Put every line of the records below into a numbered list, leaving out any blank lines.

------ SUPPLIED MATERIAL

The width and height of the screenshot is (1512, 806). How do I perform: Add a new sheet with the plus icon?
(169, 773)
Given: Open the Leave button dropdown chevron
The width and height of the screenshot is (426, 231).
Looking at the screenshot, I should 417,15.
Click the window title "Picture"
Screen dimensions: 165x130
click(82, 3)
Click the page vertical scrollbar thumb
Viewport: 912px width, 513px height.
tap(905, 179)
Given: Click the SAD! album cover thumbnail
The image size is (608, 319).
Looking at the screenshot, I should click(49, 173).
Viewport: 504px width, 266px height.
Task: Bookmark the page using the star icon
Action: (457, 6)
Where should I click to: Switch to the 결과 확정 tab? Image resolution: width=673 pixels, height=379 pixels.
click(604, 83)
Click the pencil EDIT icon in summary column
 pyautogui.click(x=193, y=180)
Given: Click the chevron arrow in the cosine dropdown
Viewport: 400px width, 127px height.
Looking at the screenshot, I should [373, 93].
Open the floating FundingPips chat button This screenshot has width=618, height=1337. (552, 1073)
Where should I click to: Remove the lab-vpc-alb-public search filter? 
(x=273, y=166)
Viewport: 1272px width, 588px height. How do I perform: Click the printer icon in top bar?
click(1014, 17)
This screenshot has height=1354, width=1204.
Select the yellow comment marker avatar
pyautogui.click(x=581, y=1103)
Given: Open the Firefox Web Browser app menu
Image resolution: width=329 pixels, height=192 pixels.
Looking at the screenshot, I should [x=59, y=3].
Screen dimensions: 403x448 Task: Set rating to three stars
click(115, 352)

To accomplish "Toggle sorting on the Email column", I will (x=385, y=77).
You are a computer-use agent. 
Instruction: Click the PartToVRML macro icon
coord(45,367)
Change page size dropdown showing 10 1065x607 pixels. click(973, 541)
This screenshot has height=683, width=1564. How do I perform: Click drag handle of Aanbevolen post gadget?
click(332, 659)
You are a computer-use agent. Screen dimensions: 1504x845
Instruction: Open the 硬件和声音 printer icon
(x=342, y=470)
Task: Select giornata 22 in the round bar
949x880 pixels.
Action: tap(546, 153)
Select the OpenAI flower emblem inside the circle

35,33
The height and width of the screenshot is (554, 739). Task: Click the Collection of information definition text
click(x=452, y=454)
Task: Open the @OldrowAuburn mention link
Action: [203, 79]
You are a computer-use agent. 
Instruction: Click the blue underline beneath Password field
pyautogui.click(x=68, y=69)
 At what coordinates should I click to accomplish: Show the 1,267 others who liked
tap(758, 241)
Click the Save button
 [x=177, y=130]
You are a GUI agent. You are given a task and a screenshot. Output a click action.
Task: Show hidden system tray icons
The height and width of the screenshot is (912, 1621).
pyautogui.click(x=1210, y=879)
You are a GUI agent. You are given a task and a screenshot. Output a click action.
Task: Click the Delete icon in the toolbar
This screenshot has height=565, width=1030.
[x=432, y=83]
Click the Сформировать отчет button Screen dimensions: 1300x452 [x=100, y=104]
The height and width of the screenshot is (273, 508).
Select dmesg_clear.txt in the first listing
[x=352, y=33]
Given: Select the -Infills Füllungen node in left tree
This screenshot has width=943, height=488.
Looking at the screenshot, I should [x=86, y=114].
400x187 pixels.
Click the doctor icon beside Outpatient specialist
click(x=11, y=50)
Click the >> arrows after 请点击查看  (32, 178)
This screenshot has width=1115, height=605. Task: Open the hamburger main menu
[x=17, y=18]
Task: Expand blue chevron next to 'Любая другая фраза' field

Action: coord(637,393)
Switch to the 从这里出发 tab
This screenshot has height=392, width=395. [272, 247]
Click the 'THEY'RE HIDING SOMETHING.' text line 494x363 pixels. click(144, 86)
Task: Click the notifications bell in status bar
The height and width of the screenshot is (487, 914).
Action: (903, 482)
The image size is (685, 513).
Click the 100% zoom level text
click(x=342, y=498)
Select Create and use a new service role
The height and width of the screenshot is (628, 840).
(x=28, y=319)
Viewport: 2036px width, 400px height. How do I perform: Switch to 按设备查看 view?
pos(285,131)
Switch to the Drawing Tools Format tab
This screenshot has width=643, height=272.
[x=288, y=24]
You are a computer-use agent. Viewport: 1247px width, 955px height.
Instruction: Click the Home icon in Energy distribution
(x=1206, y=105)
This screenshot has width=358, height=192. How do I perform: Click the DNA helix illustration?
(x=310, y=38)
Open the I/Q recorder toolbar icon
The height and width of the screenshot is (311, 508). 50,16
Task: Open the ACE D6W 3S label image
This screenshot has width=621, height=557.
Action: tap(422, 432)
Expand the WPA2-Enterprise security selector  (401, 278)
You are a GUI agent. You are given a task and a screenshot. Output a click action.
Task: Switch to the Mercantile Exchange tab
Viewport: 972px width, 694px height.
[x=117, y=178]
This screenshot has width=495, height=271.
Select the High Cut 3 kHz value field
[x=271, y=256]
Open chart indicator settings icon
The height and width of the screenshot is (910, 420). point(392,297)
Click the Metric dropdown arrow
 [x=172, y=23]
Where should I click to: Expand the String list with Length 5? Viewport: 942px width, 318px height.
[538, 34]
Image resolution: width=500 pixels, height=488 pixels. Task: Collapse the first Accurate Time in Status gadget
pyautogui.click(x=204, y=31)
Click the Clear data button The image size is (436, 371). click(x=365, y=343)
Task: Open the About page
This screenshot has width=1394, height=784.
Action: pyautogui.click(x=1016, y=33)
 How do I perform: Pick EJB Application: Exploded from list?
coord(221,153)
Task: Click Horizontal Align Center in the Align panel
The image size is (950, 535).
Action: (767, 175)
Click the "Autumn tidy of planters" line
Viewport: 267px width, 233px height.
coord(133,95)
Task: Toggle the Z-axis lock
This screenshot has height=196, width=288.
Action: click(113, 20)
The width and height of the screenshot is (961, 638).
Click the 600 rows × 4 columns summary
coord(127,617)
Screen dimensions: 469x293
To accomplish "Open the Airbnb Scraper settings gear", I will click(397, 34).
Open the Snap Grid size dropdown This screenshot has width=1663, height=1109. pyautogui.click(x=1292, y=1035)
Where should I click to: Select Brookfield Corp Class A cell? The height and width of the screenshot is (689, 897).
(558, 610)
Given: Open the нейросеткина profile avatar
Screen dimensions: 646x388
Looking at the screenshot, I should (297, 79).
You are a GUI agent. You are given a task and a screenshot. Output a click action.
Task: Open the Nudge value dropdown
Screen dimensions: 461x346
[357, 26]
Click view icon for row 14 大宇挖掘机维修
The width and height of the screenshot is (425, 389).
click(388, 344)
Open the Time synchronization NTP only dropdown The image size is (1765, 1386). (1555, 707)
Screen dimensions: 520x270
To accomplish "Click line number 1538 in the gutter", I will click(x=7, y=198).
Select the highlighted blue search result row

------------

SOLUTION TO THIS TASK
1. The width and height of the screenshot is (1512, 806). How do I perform: Add a new sheet with the plus icon?
2. (169, 773)
3. Given: Open the Leave button dropdown chevron
4. The width and height of the screenshot is (426, 231).
5. Looking at the screenshot, I should 417,15.
6. Click the window title "Picture"
7. Screen dimensions: 165x130
8. click(82, 3)
9. Click the page vertical scrollbar thumb
10. Viewport: 912px width, 513px height.
11. tap(905, 179)
12. Given: Click the SAD! album cover thumbnail
13. The image size is (608, 319).
14. Looking at the screenshot, I should click(49, 173).
15. Viewport: 504px width, 266px height.
16. Task: Bookmark the page using the star icon
17. Action: (457, 6)
18. Where should I click to: Switch to the 결과 확정 tab? Image resolution: width=673 pixels, height=379 pixels.
19. click(604, 83)
20. Click the pencil EDIT icon in summary column
21.  pyautogui.click(x=193, y=180)
22. Given: Click the chevron arrow in the cosine dropdown
23. Viewport: 400px width, 127px height.
24. Looking at the screenshot, I should [373, 93].
25. Open the floating FundingPips chat button This screenshot has width=618, height=1337. (552, 1073)
26. Where should I click to: Remove the lab-vpc-alb-public search filter? 
27. (x=273, y=166)
28. Viewport: 1272px width, 588px height. How do I perform: Click the printer icon in top bar?
29. click(1014, 17)
30. This screenshot has height=1354, width=1204.
31. Select the yellow comment marker avatar
32. pyautogui.click(x=581, y=1103)
33. Given: Open the Firefox Web Browser app menu
34. Image resolution: width=329 pixels, height=192 pixels.
35. Looking at the screenshot, I should [x=59, y=3].
36. Screen dimensions: 403x448 Task: Set rating to three stars
37. click(115, 352)
38. To accomplish "Toggle sorting on the Email column", I will (x=385, y=77).
39. You are a computer-use agent. 
40. Instruction: Click the PartToVRML macro icon
41. coord(45,367)
42. Change page size dropdown showing 10 1065x607 pixels. click(973, 541)
43. This screenshot has height=683, width=1564. How do I perform: Click drag handle of Aanbevolen post gadget?
44. click(332, 659)
45. You are a computer-use agent. Screen dimensions: 1504x845
46. Instruction: Open the 硬件和声音 printer icon
47. (x=342, y=470)
48. Task: Select giornata 22 in the round bar
49. 949x880 pixels.
50. Action: tap(546, 153)
51. Select the OpenAI flower emblem inside the circle
52. 35,33
53. The height and width of the screenshot is (554, 739). Task: Click the Collection of information definition text
54. click(x=452, y=454)
55. Task: Open the @OldrowAuburn mention link
56. Action: [203, 79]
57. You are a computer-use agent. 
58. Instruction: Click the blue underline beneath Password field
59. pyautogui.click(x=68, y=69)
60.  At what coordinates should I click to accomplish: Show the 1,267 others who liked
61. tap(758, 241)
62. Click the Save button
63.  [x=177, y=130]
64. You are a GUI agent. You are given a task and a screenshot. Output a click action.
65. Task: Show hidden system tray icons
66. The height and width of the screenshot is (912, 1621).
67. pyautogui.click(x=1210, y=879)
68. You are a GUI agent. You are given a task and a screenshot. Output a click action.
69. Task: Click the Delete icon in the toolbar
70. This screenshot has height=565, width=1030.
71. [x=432, y=83]
72. Click the Сформировать отчет button Screen dimensions: 1300x452 [x=100, y=104]
73. The height and width of the screenshot is (273, 508).
74. Select dmesg_clear.txt in the first listing
75. [x=352, y=33]
76. Given: Select the -Infills Füllungen node in left tree
77. This screenshot has width=943, height=488.
78. Looking at the screenshot, I should [x=86, y=114].
79. 400x187 pixels.
80. Click the doctor icon beside Outpatient specialist
81. click(x=11, y=50)
82. Click the >> arrows after 请点击查看  (32, 178)
83. This screenshot has width=1115, height=605. Task: Open the hamburger main menu
84. [x=17, y=18]
85. Task: Expand blue chevron next to 'Любая другая фраза' field
86. Action: coord(637,393)
87. Switch to the 从这里出发 tab
88. This screenshot has height=392, width=395. [272, 247]
89. Click the 'THEY'RE HIDING SOMETHING.' text line 494x363 pixels. click(144, 86)
90. Task: Click the notifications bell in status bar
91. The height and width of the screenshot is (487, 914).
92. Action: (903, 482)
93. The image size is (685, 513).
94. Click the 100% zoom level text
95. click(x=342, y=498)
96. Select Create and use a new service role
97. The height and width of the screenshot is (628, 840).
98. (x=28, y=319)
99. Viewport: 2036px width, 400px height. How do I perform: Switch to 按设备查看 view?
100. pos(285,131)
101. Switch to the Drawing Tools Format tab
102. This screenshot has width=643, height=272.
103. [x=288, y=24]
104. You are a computer-use agent. Viewport: 1247px width, 955px height.
105. Instruction: Click the Home icon in Energy distribution
106. (x=1206, y=105)
107. This screenshot has width=358, height=192. How do I perform: Click the DNA helix illustration?
108. (x=310, y=38)
109. Open the I/Q recorder toolbar icon
110. The height and width of the screenshot is (311, 508). 50,16
111. Task: Open the ACE D6W 3S label image
112. This screenshot has width=621, height=557.
113. Action: tap(422, 432)
114. Expand the WPA2-Enterprise security selector  (401, 278)
115. You are a GUI agent. You are given a task and a screenshot. Output a click action.
116. Task: Switch to the Mercantile Exchange tab
117. Viewport: 972px width, 694px height.
118. [x=117, y=178]
119. This screenshot has width=495, height=271.
120. Select the High Cut 3 kHz value field
121. [x=271, y=256]
122. Open chart indicator settings icon
123. The height and width of the screenshot is (910, 420). point(392,297)
124. Click the Metric dropdown arrow
125.  [x=172, y=23]
126. Where should I click to: Expand the String list with Length 5? Viewport: 942px width, 318px height.
127. [538, 34]
128. Image resolution: width=500 pixels, height=488 pixels. Task: Collapse the first Accurate Time in Status gadget
129. pyautogui.click(x=204, y=31)
130. Click the Clear data button The image size is (436, 371). click(x=365, y=343)
131. Task: Open the About page
132. This screenshot has width=1394, height=784.
133. Action: pyautogui.click(x=1016, y=33)
134.  How do I perform: Pick EJB Application: Exploded from list?
135. coord(221,153)
136. Task: Click Horizontal Align Center in the Align panel
137. The image size is (950, 535).
138. Action: (767, 175)
139. Click the "Autumn tidy of planters" line
140. Viewport: 267px width, 233px height.
141. coord(133,95)
142. Task: Toggle the Z-axis lock
143. This screenshot has height=196, width=288.
144. Action: click(113, 20)
145. The width and height of the screenshot is (961, 638).
146. Click the 600 rows × 4 columns summary
147. coord(127,617)
148. Screen dimensions: 469x293
149. To accomplish "Open the Airbnb Scraper settings gear", I will click(397, 34).
150. Open the Snap Grid size dropdown This screenshot has width=1663, height=1109. pyautogui.click(x=1292, y=1035)
151. Where should I click to: Select Brookfield Corp Class A cell? The height and width of the screenshot is (689, 897).
152. (558, 610)
153. Given: Open the нейросеткина profile avatar
154. Screen dimensions: 646x388
155. Looking at the screenshot, I should (297, 79).
156. You are a GUI agent. You are given a task and a screenshot. Output a click action.
157. Task: Open the Nudge value dropdown
158. Screen dimensions: 461x346
159. [357, 26]
160. Click view icon for row 14 大宇挖掘机维修
161. The width and height of the screenshot is (425, 389).
162. click(388, 344)
163. Open the Time synchronization NTP only dropdown The image size is (1765, 1386). (1555, 707)
164. Screen dimensions: 520x270
165. To accomplish "Click line number 1538 in the gutter", I will click(x=7, y=198).
166. Select the highlighted blue search result row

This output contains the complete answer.